======== VORLIEGENDE EINTRÄGE

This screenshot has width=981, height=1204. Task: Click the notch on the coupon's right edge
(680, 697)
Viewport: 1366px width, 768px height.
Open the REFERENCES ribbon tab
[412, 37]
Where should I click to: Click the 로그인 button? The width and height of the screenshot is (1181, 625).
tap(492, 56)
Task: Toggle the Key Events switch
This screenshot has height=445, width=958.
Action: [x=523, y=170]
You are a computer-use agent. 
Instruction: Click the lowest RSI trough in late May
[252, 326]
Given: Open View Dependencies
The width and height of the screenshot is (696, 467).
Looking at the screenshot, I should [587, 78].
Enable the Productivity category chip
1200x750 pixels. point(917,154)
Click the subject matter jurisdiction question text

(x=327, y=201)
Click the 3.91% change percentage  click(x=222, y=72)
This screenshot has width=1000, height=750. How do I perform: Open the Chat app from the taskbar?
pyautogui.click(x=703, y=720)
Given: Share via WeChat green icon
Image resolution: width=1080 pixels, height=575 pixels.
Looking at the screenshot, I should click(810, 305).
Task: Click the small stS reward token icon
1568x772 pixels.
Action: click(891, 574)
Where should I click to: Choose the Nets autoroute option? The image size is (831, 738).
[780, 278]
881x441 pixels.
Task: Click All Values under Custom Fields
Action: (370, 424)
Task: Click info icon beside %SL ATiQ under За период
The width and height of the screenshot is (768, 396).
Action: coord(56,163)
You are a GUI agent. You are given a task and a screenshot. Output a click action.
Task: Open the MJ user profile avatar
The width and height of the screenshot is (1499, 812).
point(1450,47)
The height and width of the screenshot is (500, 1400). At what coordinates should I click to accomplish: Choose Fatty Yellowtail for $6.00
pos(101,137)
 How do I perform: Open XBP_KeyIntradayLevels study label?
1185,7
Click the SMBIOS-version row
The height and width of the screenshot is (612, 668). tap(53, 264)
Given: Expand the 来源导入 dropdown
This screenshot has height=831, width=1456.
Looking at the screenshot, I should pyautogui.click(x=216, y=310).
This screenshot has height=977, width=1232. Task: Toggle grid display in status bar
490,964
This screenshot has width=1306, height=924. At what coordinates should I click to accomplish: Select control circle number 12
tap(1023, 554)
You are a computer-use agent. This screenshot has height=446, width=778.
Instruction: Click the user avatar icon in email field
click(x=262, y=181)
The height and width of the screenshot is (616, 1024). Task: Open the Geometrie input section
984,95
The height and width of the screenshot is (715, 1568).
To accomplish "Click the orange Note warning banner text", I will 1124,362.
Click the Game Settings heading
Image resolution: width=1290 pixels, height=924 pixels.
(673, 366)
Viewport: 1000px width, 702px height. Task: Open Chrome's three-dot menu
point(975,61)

================

> [GESTELLTE AUFGABE]: Zählen Sie, in wie vielen Zeilen der obigen Einträge das Wort „Toggle“ vorkommt. Nennen Sie ausschließlich die Anzahl.

> [ERGEBNIS DER ÜBUNG]: 2